On these cars we used pads from Harbor Freight, mostly their white polishing pad. The Alpina was the only car that needed to have some paint correction due to heavy swirls and scratches, so we used their yellow minor cutting pad with 3m #1 then went to the white polishing pad with 3m's steps 2 & 3. My friend couldn't remember the last time it was polished, the car sits at his lake house which only gets used for a total of about 2 months year. I have used pads from Lake County, 3m and Chemical Guys in the past, they last longer than the Harbour Freight pads but they are considerably more expensive and cannot get locally. Harbor Freight pads cost under $10, Lake County & Chemical Guys about $13 to $18, 3m $20 to $28 each.

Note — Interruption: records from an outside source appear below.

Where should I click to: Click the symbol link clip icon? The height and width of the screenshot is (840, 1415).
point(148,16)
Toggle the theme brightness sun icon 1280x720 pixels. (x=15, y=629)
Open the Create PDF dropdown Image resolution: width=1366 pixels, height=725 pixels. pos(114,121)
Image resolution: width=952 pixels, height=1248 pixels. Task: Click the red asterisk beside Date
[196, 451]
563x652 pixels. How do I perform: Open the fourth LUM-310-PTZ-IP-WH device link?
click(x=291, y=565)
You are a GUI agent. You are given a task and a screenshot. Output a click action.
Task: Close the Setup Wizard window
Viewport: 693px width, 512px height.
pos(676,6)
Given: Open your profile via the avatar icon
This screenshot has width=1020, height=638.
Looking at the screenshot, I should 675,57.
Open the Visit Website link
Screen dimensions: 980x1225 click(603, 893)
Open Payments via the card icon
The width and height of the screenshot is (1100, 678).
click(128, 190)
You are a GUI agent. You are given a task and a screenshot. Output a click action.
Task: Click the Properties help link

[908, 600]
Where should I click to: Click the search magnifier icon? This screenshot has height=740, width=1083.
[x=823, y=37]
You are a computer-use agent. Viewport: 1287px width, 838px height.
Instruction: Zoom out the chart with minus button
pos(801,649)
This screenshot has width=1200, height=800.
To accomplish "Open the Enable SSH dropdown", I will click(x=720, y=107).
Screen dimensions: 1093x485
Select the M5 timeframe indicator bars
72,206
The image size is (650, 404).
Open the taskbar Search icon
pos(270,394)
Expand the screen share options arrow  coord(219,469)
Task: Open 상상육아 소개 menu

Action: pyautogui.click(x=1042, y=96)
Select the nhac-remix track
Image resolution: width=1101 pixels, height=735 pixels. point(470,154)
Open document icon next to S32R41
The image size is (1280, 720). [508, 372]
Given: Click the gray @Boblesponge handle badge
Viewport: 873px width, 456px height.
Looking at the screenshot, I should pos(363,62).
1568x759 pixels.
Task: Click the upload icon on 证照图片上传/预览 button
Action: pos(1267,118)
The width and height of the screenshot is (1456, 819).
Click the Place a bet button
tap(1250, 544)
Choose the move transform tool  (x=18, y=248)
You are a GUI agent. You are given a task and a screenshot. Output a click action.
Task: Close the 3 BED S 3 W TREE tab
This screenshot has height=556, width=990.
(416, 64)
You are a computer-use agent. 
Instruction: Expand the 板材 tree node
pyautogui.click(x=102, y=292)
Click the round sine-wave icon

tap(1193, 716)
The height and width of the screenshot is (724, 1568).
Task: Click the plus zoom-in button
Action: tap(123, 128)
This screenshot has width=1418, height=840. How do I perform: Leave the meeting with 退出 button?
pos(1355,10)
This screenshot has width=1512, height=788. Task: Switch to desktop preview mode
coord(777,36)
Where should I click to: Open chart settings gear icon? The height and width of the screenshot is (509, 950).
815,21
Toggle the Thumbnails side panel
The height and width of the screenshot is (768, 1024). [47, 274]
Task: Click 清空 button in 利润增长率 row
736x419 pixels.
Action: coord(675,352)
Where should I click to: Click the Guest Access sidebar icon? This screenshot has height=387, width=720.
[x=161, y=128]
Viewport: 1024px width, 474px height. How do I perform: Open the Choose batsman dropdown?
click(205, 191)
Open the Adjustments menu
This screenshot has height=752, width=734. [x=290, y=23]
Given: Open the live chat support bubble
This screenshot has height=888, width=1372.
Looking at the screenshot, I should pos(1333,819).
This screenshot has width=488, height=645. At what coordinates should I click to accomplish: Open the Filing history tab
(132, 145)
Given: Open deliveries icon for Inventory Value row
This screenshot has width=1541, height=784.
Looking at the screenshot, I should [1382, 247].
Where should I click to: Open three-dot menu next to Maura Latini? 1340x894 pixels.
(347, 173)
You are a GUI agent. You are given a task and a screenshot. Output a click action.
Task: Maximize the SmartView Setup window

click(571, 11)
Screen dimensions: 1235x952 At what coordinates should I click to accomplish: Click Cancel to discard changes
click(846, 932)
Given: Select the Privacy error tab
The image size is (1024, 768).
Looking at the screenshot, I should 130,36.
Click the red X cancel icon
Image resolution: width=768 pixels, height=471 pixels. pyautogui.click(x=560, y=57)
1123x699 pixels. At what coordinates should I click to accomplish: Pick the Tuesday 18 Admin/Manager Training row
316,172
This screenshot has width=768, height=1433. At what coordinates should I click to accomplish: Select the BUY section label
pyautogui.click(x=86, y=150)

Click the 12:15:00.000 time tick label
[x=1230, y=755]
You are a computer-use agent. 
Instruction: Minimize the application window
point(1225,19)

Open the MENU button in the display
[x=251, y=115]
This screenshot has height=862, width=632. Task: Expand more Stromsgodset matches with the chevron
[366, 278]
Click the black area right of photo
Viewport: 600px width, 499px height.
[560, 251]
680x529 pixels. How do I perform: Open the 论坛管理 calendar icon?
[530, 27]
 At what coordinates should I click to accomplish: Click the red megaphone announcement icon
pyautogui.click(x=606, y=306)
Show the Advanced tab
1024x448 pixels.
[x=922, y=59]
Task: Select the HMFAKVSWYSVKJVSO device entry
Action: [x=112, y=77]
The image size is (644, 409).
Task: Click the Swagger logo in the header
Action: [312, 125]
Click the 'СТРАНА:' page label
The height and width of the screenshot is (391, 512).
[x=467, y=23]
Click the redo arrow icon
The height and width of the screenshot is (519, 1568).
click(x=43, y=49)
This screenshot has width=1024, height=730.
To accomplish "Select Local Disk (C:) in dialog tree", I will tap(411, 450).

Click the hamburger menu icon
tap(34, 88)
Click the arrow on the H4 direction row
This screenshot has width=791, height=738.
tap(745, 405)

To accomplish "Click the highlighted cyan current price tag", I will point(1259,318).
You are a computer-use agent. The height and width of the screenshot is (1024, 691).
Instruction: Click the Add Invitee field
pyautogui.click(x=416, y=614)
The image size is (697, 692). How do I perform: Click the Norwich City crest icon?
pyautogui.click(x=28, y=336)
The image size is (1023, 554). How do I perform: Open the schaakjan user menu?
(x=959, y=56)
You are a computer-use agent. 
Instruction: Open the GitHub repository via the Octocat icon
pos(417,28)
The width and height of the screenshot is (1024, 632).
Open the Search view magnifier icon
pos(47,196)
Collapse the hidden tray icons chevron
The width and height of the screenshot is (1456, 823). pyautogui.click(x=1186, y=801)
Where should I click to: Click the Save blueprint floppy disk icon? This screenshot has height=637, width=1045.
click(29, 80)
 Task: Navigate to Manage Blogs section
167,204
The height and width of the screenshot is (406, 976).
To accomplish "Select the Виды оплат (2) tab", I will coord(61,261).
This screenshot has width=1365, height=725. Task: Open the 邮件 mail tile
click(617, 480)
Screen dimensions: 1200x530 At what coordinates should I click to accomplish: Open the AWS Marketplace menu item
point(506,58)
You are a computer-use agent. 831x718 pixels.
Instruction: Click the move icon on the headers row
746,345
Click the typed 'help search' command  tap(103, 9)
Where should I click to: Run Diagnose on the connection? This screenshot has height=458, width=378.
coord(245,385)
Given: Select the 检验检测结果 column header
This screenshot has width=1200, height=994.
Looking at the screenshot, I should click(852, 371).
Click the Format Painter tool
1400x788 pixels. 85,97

Haven't done a heavy paint correction that required wet sanding or an aggressive pad compound combination in years, so I kind gave up on the expensive pads. Also found that once the cars finish is at the stage where there are hardly any swirls you don't need to use an aggressive pad or compound. Liquid Glass polish can be layered on time and time again, can leave it on for hours, do it in the sun and it just buffs off. I probably have 15 coats on my wagon, so the swirls are actually in the polish not the paint.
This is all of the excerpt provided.